More people are hitting stores and buying wine and liquor in large quantities – cases of wine and multiple bottles of alcohol per person.

Out-of-stocks from suppliers are common in the liquor industry, stores said, but some products are getting low or have sold out.

That has been the case for Everclear, the 190-proof grain alcohol people are using to make hand sanitizer in the face of sanitizer shortages, despite guidance from experts that doing so is not a good idea.

Other popular sellers include mainstream wines such as Apothic Red and 19 Crimes, as well as midrange spirits, such as Seagram's whiskey and Smirnoff vodka.

"It really got crazy when they announced they were closing all the bars and restaurants," said Laura Gunnells at Cheap Chollies in Springville, referring to the state's mandate that those establishments close except for takeout and delivery beginning Monday night.

New rules were announced Tuesday, however, that those establishments can sell whatever items their liquor licenses allow as long as they're sold with food. The beverages must be in packaging that meets open-container laws. There has been no indication that liquor stores will be forced to close.

Staffing has been a challenge over the past week, leaving stores shorthanded to handle the unanticipated rush.

Many stores have shortened their hours. Cheap Chollies is now open just nine hours per day, which allows it to stay staffed while letting most employees keep an eight-hour workday.

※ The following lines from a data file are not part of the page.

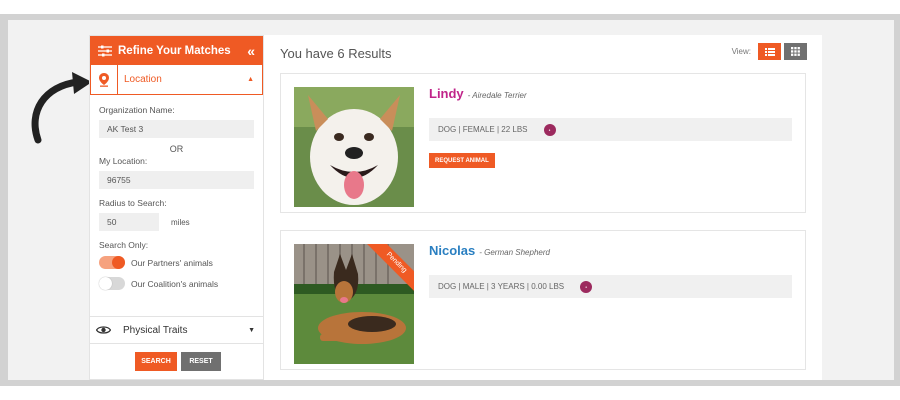 The width and height of the screenshot is (900, 400). I want to click on coalition-toggle, so click(112, 284).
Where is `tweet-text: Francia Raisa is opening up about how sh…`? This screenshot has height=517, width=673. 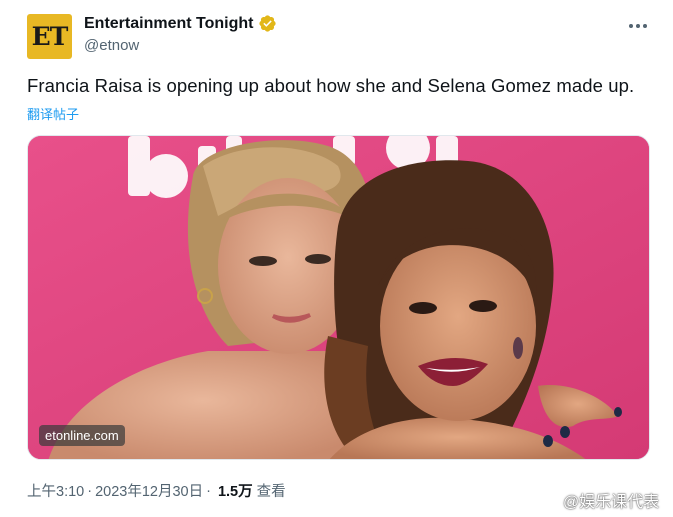 tweet-text: Francia Raisa is opening up about how sh… is located at coordinates (331, 86).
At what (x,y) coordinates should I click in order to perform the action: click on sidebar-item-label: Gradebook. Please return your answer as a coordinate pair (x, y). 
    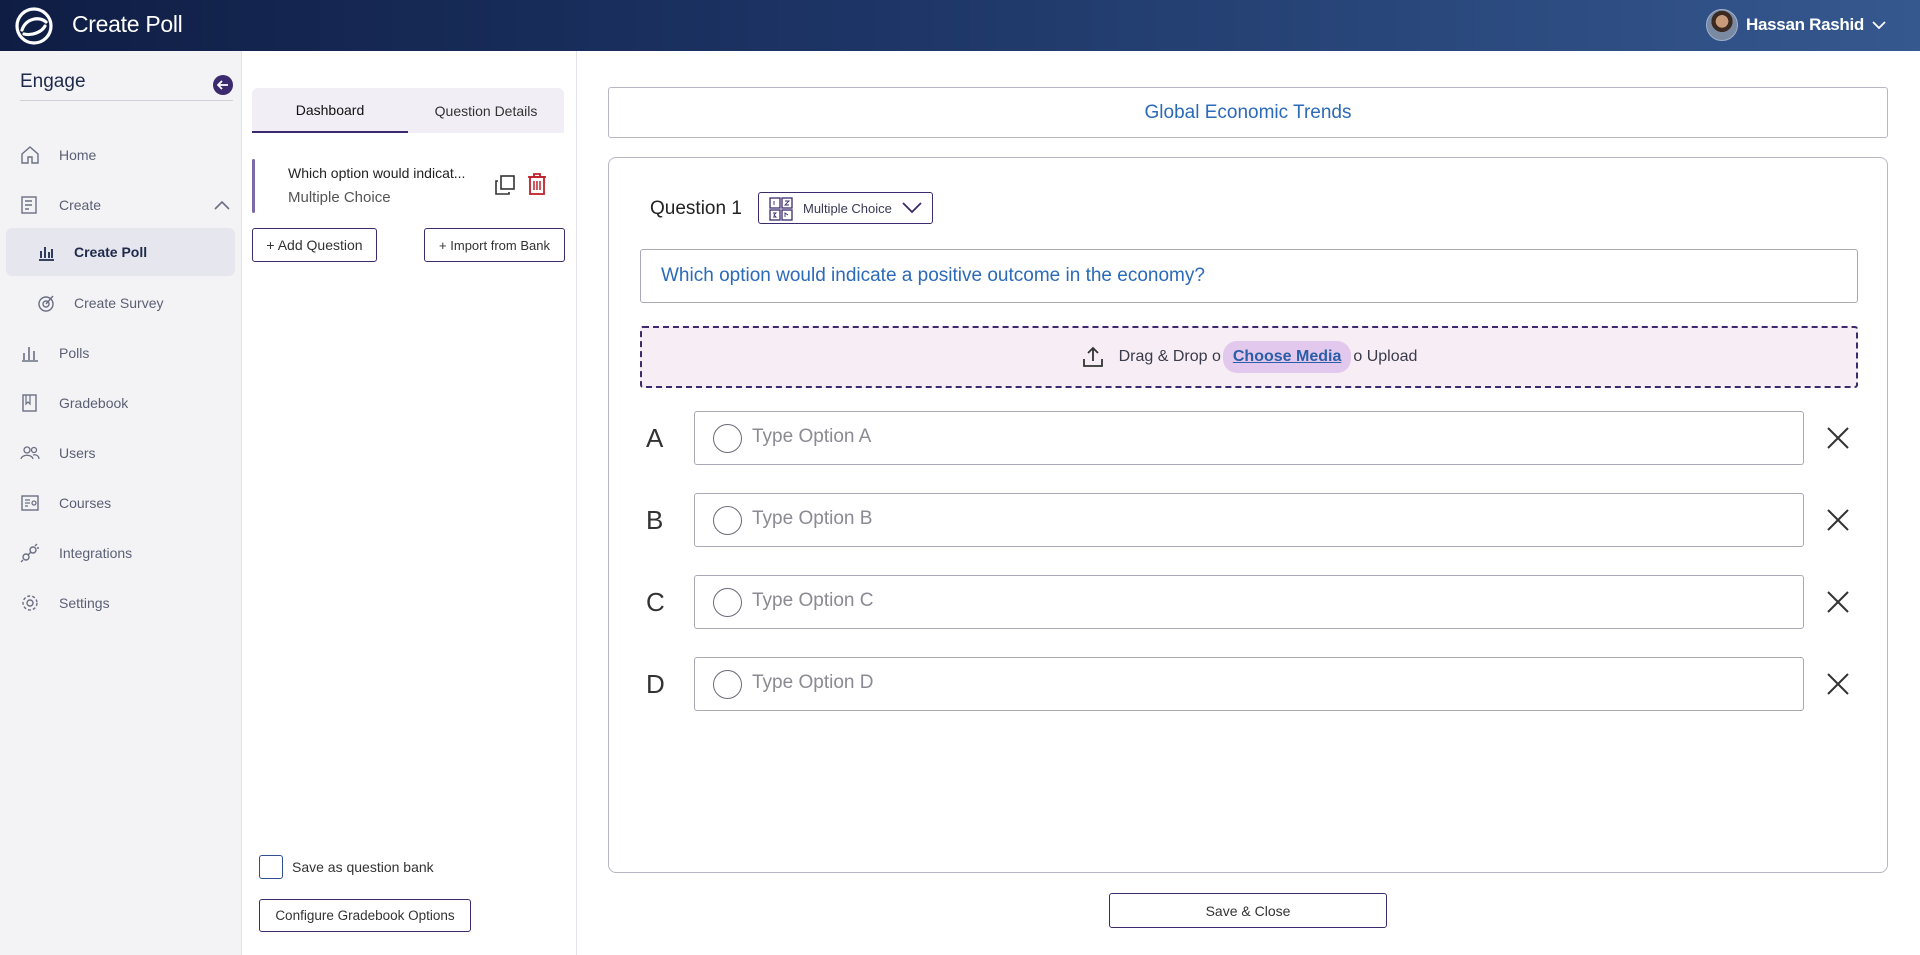
    Looking at the image, I should click on (94, 403).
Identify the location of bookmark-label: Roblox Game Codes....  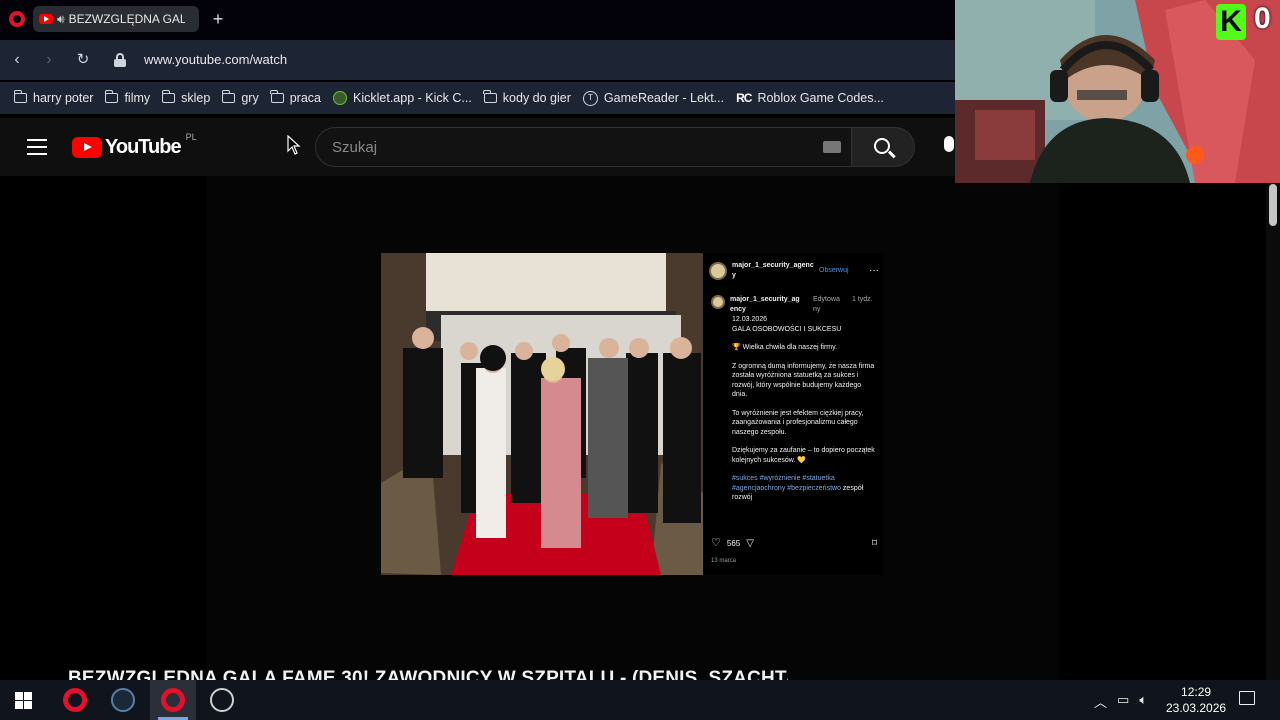
(820, 98).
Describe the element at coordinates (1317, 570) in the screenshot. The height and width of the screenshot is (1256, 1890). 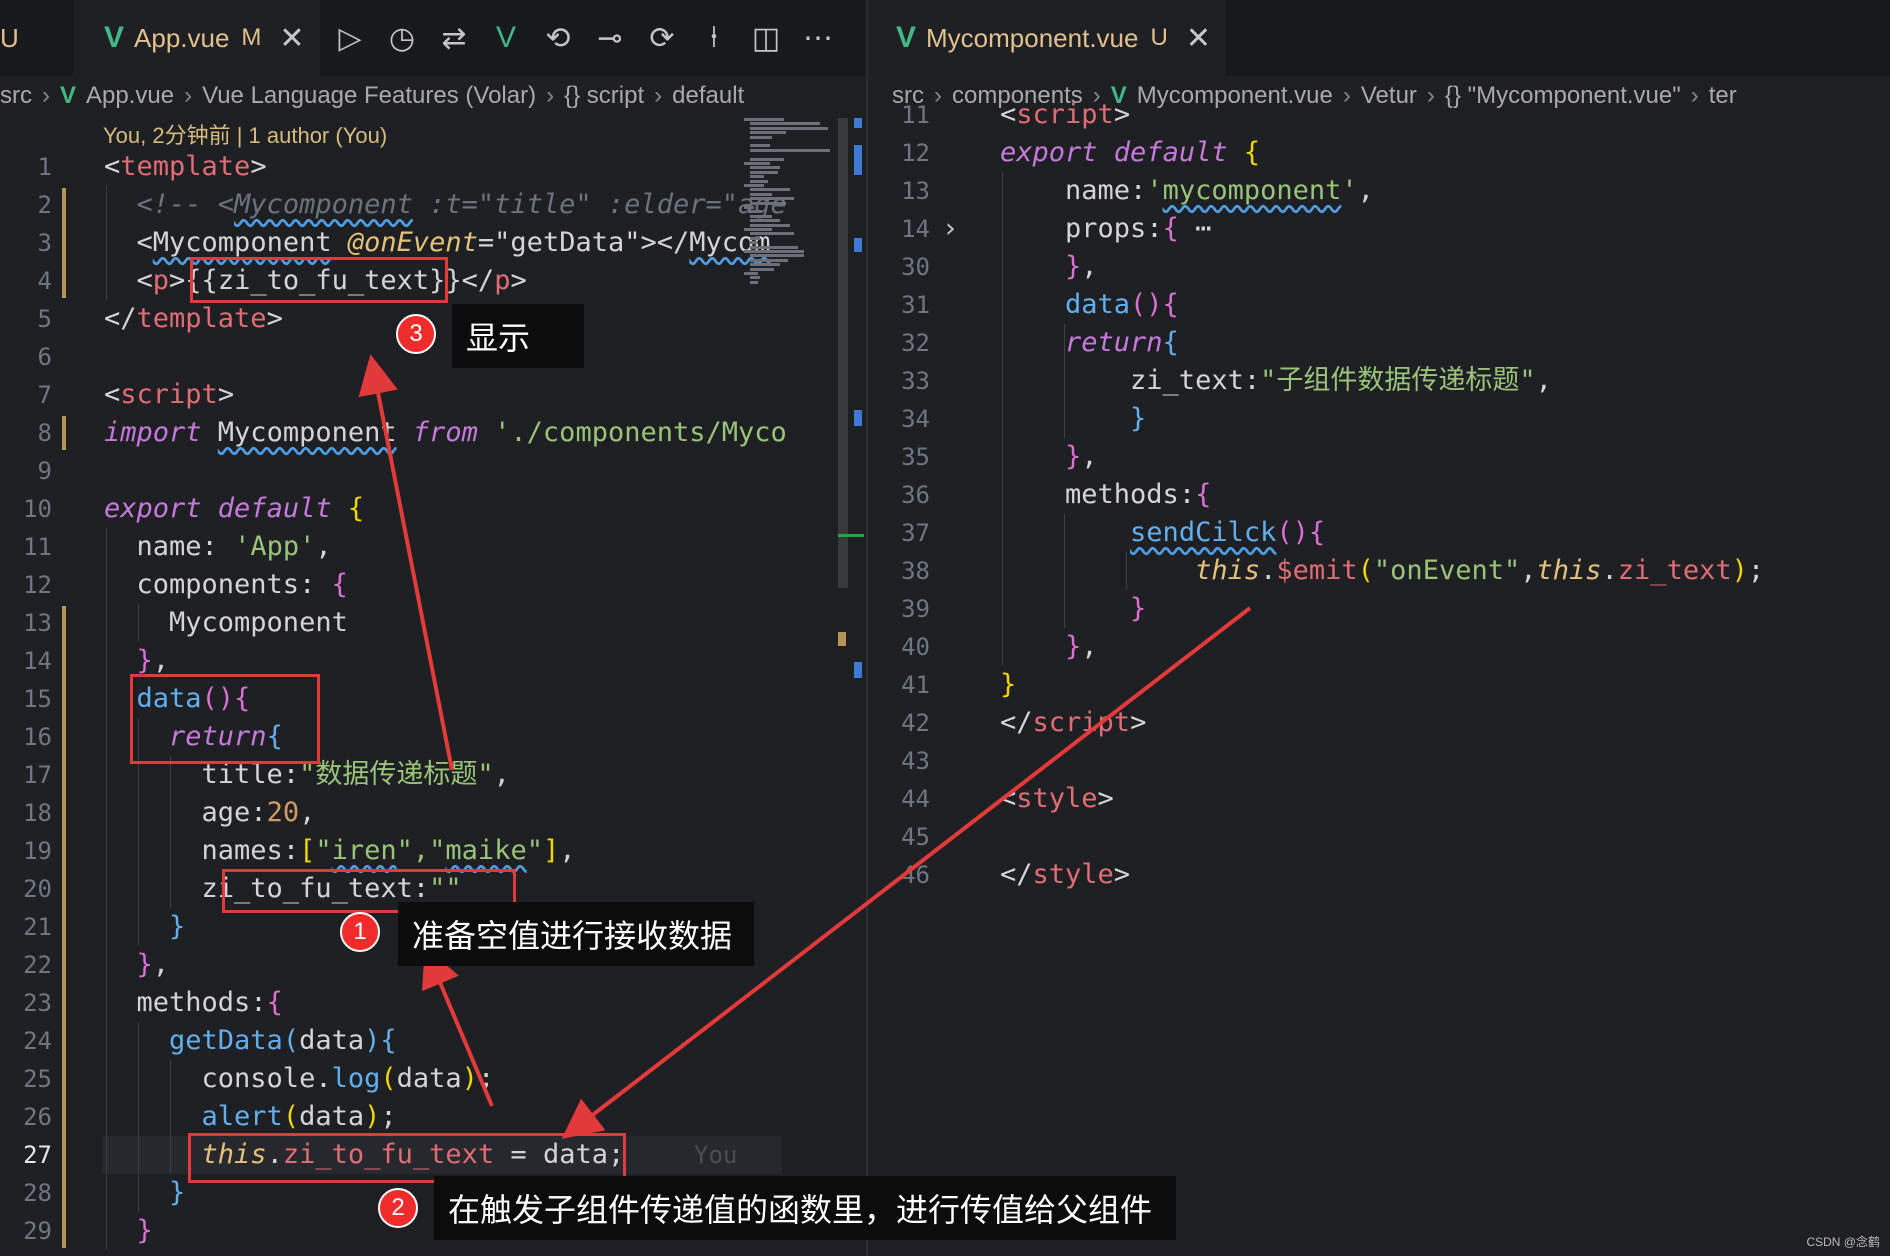
I see `code-token: $emit` at that location.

While some businesses have started to offer curbside pickup and local delivery since the coronavirus pandemic began, that is more difficult for liquor stores, which have to deal with things such as state liquor laws and checking identification to make sure buyers are of legal age. Cheap Chollies verifies age by scanning driver's licenses on a machine in the store.

Premier Wine, Liquor & Spirits offered delivery and in-store pickup before the Covid-19 pandemic hit, but those services have become much more popular in the past week, according to Jon Notarius, manager at the Amherst store. Sales via that method have increased up to 400% he said.

By Wednesday morning, liquor stores reported sales had begun to slow.

"I think people are getting the message of how serious it is. If they don’t have to go out, they're not going to," Notarius said. "Eventually, there's only so much people can buy, even at grocery stores, before they run out of room to store it and money to buy things."